Fernand Carton, lui-même originaire du Nord et picardisant, a consacré une partie importante de sa longue carrière à des études phonétiques sur le picard. Sa thèse de doctorat, soutenue en 1970 et publiée en 1972, est intitulée Recherches sur l’accentuation des parlers populaires dans la région de Lille. Carton (1970/1972, 6) définit ainsi le parler populaire régional : « c’est, outre les traces des patois locaux, le français régional (plan géographique) des milieux populaires (plan socio-culturel) chez des personnes qui connaissent en gros la prononciation correcte du français, mais qui ne cherchent pas habituellement à parler correctement ». Cette étude auditive et instrumentale de douze extraits spontanés provenant de locuteurs âgés de 60 ans au minimum et constituant une « sous-population aussi représentative que possible » (Carton 1970/1972, 20) lui a permis de confirmer que l’accentuation du parler populaire de la conurbation Lille-Roubaix-Tourcoing se distingue de celle du français de référence de plusieurs façons. Il a par la suite utilisé les données recueillies au cours des années 1960 pour documenter de nombreux phénomènes phonétiques et phonologiques tant en picard qu’en français régional. Par exemple, Carton (1972) analyse l’extension de la palatalisation des occlusives vélaires dans le picard de Roubaix-Tourcoing. Comme il est bien connu que la palatalisation des occlusives vélaires s’observe devant voyelle antérieure et que la prononciation de /ɑ̃/ est particulièrement postérieure dans le Nord, la présence de palatalisation dans le mot quand est un développement inattendu. Carton interprète des graphies comme quéamp pour ‘champ’ comme un reflet d’une diphtongue dont la première partie est antérieure et fait l’hypothèse, comme Viez (1910, 11) l’avait fait avant lui, que cette diphtongaison est précisément ce qui a rendu la palatalisation possible dans de tels mots. De même, Carton (2012) utilise les enregistrements de deux ouvriers de Tourcoing pour en dégager les processus phonétiques qui affectent leur picard, ainsi que leurs caractéristiques prosodiques. Cette analyse lui permet de constater que les déplacements d’accent en syllabe pénultième sont fréquents, que la diérèse affecte des mots comme piano et soir, qui sont souvent prononcés avec trois et deux syllabes, respectivement, et que l’assimilation partielle ou totale affecte les groupes consonantiques.

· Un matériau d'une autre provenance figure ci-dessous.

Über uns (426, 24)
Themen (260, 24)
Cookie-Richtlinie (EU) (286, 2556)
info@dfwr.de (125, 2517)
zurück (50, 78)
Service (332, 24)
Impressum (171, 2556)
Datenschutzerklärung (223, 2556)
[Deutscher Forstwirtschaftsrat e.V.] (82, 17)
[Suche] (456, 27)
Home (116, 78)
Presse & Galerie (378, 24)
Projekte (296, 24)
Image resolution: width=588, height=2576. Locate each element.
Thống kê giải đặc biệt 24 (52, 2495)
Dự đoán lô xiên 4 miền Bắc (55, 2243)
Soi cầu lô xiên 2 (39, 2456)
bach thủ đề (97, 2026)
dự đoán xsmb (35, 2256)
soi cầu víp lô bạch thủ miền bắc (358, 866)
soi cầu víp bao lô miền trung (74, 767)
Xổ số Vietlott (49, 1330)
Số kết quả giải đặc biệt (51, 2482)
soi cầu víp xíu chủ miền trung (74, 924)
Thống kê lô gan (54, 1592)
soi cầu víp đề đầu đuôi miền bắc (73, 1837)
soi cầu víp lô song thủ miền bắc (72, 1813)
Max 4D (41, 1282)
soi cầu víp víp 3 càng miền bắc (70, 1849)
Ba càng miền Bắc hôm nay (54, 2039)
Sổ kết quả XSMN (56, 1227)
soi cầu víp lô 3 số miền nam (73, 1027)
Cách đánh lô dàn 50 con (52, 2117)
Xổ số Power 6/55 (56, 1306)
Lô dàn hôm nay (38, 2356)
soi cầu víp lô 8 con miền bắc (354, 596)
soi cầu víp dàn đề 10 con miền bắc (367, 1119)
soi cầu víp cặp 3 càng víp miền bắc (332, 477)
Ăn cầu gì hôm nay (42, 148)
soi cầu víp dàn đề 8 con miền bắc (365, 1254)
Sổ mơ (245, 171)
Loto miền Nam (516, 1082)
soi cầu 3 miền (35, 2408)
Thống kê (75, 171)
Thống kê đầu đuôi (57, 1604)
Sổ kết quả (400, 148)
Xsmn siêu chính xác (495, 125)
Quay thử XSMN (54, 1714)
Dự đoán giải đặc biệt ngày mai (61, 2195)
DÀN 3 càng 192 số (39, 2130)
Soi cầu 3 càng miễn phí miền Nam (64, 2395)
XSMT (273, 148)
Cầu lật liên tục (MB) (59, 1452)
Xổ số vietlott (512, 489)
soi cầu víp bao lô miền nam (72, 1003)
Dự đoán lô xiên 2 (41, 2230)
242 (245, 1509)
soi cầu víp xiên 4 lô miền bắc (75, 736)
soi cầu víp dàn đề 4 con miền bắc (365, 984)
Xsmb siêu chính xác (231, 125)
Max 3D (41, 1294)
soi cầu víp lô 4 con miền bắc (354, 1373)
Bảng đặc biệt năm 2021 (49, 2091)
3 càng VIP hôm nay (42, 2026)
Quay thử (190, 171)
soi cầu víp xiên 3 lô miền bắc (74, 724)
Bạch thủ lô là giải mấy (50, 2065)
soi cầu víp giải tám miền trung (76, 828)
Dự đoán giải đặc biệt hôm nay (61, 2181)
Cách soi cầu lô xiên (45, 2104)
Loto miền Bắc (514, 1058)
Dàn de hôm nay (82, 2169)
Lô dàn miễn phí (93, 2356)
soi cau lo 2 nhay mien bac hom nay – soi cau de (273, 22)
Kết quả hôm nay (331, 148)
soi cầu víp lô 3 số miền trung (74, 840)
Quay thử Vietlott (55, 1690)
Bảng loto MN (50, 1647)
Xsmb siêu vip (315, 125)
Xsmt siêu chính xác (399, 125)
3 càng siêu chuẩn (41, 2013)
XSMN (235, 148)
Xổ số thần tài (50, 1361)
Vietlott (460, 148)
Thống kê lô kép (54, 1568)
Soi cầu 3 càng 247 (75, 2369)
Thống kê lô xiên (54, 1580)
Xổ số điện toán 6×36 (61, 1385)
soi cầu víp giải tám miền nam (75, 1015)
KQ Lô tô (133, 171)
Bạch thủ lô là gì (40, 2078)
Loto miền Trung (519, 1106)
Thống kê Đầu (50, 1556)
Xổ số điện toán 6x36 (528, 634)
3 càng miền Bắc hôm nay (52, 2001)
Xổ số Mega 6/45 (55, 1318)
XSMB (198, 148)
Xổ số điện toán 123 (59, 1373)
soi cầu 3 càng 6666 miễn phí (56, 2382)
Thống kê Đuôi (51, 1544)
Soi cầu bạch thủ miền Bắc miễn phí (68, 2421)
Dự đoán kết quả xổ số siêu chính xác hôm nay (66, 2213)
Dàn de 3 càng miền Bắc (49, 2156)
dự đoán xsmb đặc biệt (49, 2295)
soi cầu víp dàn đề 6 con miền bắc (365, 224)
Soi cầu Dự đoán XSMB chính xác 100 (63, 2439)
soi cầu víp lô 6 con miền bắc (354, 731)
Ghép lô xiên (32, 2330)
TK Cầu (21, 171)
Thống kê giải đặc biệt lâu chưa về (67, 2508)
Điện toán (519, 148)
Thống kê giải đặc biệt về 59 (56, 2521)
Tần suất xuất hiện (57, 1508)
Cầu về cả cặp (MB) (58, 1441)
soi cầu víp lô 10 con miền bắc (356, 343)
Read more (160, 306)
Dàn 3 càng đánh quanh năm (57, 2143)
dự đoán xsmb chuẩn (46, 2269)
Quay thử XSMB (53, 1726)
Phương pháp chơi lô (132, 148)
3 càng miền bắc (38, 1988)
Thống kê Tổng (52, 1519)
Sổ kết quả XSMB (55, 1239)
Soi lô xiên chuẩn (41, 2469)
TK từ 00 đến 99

Dans un autre article publié en 2015, Carton se penche cette fois sur les diphtongues secondaires dans le picard d’Aubers, une autre variété qu’il avait décrite dans un ouvrage publié avec la collaboration de Pierre Descamps en 1971. Son analyse instrumentale de données tirées de trois locuteurs révèle une forte variation qui reflète divers stades du changement linguistique. Comme on peut s’y attendre, le parler de la locutrice la plus âgée se révèle le plus conservateur : par exemple, les diphtongues décroissantes sont plus rares dans son parler que dans ceux des deux locuteurs plus jeunes et c’est chez le plus jeune des trois que la réduction des diphtongues est la plus fréquente. Cette analyse lui permet de conclure que « le vocalisme de la région d’Aubers, vers 1900, tel que le révèle l’analyse spectrographique, est sans équivalent dans le domaine picard » (Carton 2015, 49).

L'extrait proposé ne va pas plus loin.